Tying Patient Satisfaction Success to Patient Types

Any healthcare provider who takes a one-size-fits-all approach to patients, does so at their own peril because they are doomed to repeat the same satisfaction outcome over and over again. My feeling is that if you can recognize the type of patient you are working with, you have a much better chance of altering that outcome.
In the past, Brooke Billingsley and I have written and talked to healthcare organizations about “reading” patients based on our extensive healthcare mystery shopping experiences. This is the process of identifying the patient’s personality type and understanding what the patient needs from an emotional standpoint. But if the desired outcome is a positive patient satisfaction survey, reading patients is only part of the equation. The other part of the equation is addressing the issue of who will likely be filling out the survey based on the patient’s medical situation and the patient’s behavior.

I have created the following list of patient types (if you have others, please share), to illustrate that creating real change in your healthcare organization sometimes requires predicting how a particular patient might respond on a survey and then develop strategies to make the most of that prediction:

1. The hard to please patient – I am reminded of the nurse who said to me, “If patients would learn to be nice to me, I’d be nice to them.” Of course, it doesn’t work that way. Make sure staff appreciates the damage these patients can do with one survey. Then ask them to consider how many of these types of patients they encounter each week. The percentage should be low. Hopefully they will come to the conclusion that extra effort to be responsive and overly-attentive will pay dividends.

2. The passive patient who is silently disgruntled – Beware of the phrase, “Everything is fine” when the patient’s body language and facial expressions say otherwise. Don’t accept that answer if other things are telling you otherwise. Probe the patient for feedback. If you can’t get it from the patient, ask family and friends such as, “It seems Betty might be upset about something, is there something I should know?”

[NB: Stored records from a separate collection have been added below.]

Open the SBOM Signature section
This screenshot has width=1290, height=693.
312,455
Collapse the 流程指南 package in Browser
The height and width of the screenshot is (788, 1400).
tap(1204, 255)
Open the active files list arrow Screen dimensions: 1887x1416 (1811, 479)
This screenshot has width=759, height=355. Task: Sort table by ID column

3. The submissive patient who has the family fight his/her battles – With this type, you are getting no clues of dissatisfaction from the patient but volumes from the family. Thinking with the end in mind, who is likely to have the most input on the survey? It is probably the family. Focus your attention on them to make sure they are satisfied by the time the patient is discharged. In doing so, make sure they are directly involved in the discharge discussion.

4. The happy patient who is uncomfortable commenting – These patients fall into the category of those who don’t bother completing the survey because everything was just fine. Don’t let them get away with it! For this type, put more effort into encouraging them to participate. They have to be convinced that it REALLY IS IMPORTANT that they do so. Please don’t use underhanded tactics like “begging for a five,” but tell them that the organization really appreciates as much detail as possible such as identifying staff people by name.

5. The demanding but appreciative patient – These patients keep asking and asking, but as long as their needs (or wants) are met, they are happy. You won’t know this unless you carefully assess their response to your actions. If you go above and beyond for them on a regular basis, you’ll have a friend for life.

6. The very ill patient – I include this type not because they are likely to respond to a survey, but because someone else might. Again, it is important to feel confident that the family is pleased with the care their loved one has received and that their needs were met.